**TASK TO CARRY OUT:** Each line below with the word "Download" needs to be copied.
+++ DATA EXTRACT
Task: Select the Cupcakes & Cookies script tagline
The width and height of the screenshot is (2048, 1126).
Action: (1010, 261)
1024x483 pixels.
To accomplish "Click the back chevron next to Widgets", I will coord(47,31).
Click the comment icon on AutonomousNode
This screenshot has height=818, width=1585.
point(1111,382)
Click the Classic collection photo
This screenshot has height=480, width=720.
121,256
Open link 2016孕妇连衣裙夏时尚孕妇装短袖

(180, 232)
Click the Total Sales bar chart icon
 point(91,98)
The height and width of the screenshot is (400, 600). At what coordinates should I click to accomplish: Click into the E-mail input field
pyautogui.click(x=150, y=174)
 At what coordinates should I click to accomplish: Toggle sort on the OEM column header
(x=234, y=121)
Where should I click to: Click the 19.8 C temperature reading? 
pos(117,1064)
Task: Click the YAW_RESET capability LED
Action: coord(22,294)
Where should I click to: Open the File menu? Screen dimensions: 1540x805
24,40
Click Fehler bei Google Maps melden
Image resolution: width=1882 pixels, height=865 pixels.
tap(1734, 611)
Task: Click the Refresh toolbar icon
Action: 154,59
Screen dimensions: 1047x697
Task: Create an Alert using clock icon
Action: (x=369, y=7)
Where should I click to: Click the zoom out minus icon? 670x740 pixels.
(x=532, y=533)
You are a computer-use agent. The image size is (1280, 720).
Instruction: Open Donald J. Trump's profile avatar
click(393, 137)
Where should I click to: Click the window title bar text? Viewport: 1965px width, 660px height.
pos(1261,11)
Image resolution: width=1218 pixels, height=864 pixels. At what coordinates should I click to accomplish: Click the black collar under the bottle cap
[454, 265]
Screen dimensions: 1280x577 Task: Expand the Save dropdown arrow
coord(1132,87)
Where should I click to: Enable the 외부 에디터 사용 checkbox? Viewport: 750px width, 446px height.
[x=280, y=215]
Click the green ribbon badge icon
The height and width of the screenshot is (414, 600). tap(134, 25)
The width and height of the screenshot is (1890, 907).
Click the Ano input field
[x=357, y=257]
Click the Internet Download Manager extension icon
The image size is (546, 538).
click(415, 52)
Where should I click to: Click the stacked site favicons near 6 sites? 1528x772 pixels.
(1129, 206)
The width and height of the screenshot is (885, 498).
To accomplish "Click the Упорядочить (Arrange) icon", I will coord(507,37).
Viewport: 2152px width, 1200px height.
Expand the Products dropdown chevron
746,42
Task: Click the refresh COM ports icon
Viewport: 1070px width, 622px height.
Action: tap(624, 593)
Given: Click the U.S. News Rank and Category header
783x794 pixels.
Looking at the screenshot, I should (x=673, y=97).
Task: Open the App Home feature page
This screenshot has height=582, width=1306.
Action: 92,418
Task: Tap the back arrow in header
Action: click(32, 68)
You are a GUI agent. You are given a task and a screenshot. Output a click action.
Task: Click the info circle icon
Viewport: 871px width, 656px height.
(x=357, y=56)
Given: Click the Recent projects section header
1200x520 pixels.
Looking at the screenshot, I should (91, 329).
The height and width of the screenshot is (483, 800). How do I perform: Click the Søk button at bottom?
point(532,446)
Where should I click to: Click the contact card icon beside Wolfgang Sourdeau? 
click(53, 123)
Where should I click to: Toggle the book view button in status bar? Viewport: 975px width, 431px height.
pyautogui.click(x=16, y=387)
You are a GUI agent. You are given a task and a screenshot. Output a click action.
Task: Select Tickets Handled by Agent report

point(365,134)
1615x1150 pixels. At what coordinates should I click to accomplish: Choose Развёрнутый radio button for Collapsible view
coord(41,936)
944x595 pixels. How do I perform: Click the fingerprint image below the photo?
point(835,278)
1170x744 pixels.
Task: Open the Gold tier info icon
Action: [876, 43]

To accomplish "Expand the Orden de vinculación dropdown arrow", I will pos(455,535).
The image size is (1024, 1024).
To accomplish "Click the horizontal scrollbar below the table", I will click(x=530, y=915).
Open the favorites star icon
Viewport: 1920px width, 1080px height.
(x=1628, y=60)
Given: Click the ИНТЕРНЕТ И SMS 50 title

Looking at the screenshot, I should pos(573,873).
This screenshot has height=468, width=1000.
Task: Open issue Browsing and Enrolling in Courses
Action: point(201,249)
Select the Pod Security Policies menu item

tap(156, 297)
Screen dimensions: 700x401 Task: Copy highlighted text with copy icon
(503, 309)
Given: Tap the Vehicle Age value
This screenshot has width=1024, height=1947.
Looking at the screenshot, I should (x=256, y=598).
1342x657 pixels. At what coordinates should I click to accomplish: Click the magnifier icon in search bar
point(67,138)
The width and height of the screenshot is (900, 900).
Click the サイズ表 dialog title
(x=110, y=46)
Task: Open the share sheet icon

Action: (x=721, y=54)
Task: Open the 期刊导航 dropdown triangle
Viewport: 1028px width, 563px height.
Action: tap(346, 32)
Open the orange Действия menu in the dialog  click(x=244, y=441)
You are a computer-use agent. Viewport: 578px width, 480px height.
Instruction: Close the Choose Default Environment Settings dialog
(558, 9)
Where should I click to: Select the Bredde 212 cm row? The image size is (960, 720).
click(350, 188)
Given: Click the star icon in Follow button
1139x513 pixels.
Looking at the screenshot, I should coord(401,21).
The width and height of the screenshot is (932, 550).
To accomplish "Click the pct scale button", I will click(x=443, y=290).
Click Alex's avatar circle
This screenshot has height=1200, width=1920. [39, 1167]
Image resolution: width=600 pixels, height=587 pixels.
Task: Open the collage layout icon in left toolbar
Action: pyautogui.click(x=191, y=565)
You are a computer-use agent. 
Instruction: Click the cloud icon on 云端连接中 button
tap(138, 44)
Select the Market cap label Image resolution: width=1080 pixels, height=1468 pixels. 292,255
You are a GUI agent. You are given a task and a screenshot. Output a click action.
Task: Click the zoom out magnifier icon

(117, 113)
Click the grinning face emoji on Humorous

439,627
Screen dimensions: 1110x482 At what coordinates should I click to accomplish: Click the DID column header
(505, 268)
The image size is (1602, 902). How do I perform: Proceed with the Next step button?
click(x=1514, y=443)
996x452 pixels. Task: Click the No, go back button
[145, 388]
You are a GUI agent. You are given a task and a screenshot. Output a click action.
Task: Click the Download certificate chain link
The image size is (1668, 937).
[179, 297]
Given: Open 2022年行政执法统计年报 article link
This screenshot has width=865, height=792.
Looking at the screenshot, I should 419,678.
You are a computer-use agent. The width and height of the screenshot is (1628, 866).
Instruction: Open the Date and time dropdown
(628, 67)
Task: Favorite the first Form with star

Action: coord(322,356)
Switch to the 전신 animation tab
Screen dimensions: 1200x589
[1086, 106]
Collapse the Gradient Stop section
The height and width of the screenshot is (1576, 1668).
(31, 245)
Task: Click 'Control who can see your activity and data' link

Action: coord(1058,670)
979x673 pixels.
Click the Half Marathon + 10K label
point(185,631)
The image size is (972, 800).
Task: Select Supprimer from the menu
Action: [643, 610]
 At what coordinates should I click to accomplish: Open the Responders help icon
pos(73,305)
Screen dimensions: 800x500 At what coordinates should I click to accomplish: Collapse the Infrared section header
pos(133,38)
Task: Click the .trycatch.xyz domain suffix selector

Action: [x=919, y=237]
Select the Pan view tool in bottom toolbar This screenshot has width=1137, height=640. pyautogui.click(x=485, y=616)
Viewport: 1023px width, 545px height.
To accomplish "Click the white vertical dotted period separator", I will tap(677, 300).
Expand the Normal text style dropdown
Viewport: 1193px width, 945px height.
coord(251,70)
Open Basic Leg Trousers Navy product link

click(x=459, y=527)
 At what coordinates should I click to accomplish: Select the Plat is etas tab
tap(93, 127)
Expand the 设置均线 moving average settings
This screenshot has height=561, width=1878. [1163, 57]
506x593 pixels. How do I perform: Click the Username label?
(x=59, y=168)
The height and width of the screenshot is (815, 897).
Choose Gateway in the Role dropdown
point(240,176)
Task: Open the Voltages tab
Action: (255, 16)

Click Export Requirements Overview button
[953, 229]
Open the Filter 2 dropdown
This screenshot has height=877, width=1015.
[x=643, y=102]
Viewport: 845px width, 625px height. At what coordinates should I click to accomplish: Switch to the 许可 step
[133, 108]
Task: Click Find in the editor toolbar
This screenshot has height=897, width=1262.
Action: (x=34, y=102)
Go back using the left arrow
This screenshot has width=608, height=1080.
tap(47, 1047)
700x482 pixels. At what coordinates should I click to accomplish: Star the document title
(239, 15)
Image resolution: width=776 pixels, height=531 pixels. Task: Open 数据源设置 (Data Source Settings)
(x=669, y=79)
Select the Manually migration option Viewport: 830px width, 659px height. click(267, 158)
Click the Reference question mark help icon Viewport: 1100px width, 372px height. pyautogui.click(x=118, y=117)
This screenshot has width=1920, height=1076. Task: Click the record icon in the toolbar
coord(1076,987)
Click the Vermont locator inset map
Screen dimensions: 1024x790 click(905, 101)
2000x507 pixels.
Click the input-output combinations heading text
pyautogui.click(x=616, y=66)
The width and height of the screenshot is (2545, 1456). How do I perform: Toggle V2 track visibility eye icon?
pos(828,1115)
++++++
**REPLY:**
Click the Internet Download Manager extension icon
Task: Click the Download certificate chain link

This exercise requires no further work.